Beginning with the first entry, print all the records exactly.
==== Records for the task
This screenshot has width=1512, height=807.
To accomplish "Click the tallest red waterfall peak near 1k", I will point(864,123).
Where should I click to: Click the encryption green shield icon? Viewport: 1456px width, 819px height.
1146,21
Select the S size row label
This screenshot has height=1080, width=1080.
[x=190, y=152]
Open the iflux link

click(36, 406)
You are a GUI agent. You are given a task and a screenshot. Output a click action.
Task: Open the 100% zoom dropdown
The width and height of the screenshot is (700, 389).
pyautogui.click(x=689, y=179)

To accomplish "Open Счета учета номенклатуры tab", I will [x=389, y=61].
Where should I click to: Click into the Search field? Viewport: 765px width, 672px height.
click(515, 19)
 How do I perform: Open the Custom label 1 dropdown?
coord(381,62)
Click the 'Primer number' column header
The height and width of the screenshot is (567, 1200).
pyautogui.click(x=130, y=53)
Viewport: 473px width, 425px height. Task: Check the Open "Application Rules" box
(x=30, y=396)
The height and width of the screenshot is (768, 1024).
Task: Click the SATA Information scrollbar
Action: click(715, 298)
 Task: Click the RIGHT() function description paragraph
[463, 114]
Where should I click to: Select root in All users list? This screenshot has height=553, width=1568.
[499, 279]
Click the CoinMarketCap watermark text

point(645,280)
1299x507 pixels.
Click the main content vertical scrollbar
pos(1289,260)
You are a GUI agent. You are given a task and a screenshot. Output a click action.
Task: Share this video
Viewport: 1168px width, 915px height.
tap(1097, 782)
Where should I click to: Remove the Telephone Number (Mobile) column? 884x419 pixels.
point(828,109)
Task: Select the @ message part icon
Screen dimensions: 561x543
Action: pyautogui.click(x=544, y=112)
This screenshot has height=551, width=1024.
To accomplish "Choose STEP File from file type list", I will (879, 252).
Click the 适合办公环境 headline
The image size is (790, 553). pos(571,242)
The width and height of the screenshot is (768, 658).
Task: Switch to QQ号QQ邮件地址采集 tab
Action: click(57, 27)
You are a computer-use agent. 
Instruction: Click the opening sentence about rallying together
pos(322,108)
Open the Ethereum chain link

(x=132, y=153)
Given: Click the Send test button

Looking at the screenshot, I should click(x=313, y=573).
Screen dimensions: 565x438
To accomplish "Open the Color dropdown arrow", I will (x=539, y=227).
========
Solution for this problem:
This screenshot has width=1512, height=807.
To accomplish "Click the tallest red waterfall peak near 1k", I will point(864,123).
Where should I click to: Click the encryption green shield icon? Viewport: 1456px width, 819px height.
1146,21
Select the S size row label
This screenshot has height=1080, width=1080.
[x=190, y=152]
Open the iflux link

click(36, 406)
You are a GUI agent. You are given a task and a screenshot. Output a click action.
Task: Open the 100% zoom dropdown
The width and height of the screenshot is (700, 389).
pyautogui.click(x=689, y=179)

To accomplish "Open Счета учета номенклатуры tab", I will [x=389, y=61].
Where should I click to: Click into the Search field? Viewport: 765px width, 672px height.
click(515, 19)
 How do I perform: Open the Custom label 1 dropdown?
coord(381,62)
Click the 'Primer number' column header
The height and width of the screenshot is (567, 1200).
pyautogui.click(x=130, y=53)
Viewport: 473px width, 425px height. Task: Check the Open "Application Rules" box
(x=30, y=396)
The height and width of the screenshot is (768, 1024).
Task: Click the SATA Information scrollbar
Action: click(715, 298)
 Task: Click the RIGHT() function description paragraph
[463, 114]
Where should I click to: Select root in All users list? This screenshot has height=553, width=1568.
[499, 279]
Click the CoinMarketCap watermark text

point(645,280)
1299x507 pixels.
Click the main content vertical scrollbar
pos(1289,260)
You are a GUI agent. You are given a task and a screenshot. Output a click action.
Task: Share this video
Viewport: 1168px width, 915px height.
tap(1097, 782)
Where should I click to: Remove the Telephone Number (Mobile) column? 884x419 pixels.
point(828,109)
Task: Select the @ message part icon
Screen dimensions: 561x543
Action: pyautogui.click(x=544, y=112)
This screenshot has height=551, width=1024.
To accomplish "Choose STEP File from file type list", I will (879, 252).
Click the 适合办公环境 headline
The image size is (790, 553). pos(571,242)
The width and height of the screenshot is (768, 658).
Task: Switch to QQ号QQ邮件地址采集 tab
Action: click(57, 27)
You are a computer-use agent. 
Instruction: Click the opening sentence about rallying together
pos(322,108)
Open the Ethereum chain link

(x=132, y=153)
Given: Click the Send test button

Looking at the screenshot, I should click(x=313, y=573).
Screen dimensions: 565x438
To accomplish "Open the Color dropdown arrow", I will (x=539, y=227).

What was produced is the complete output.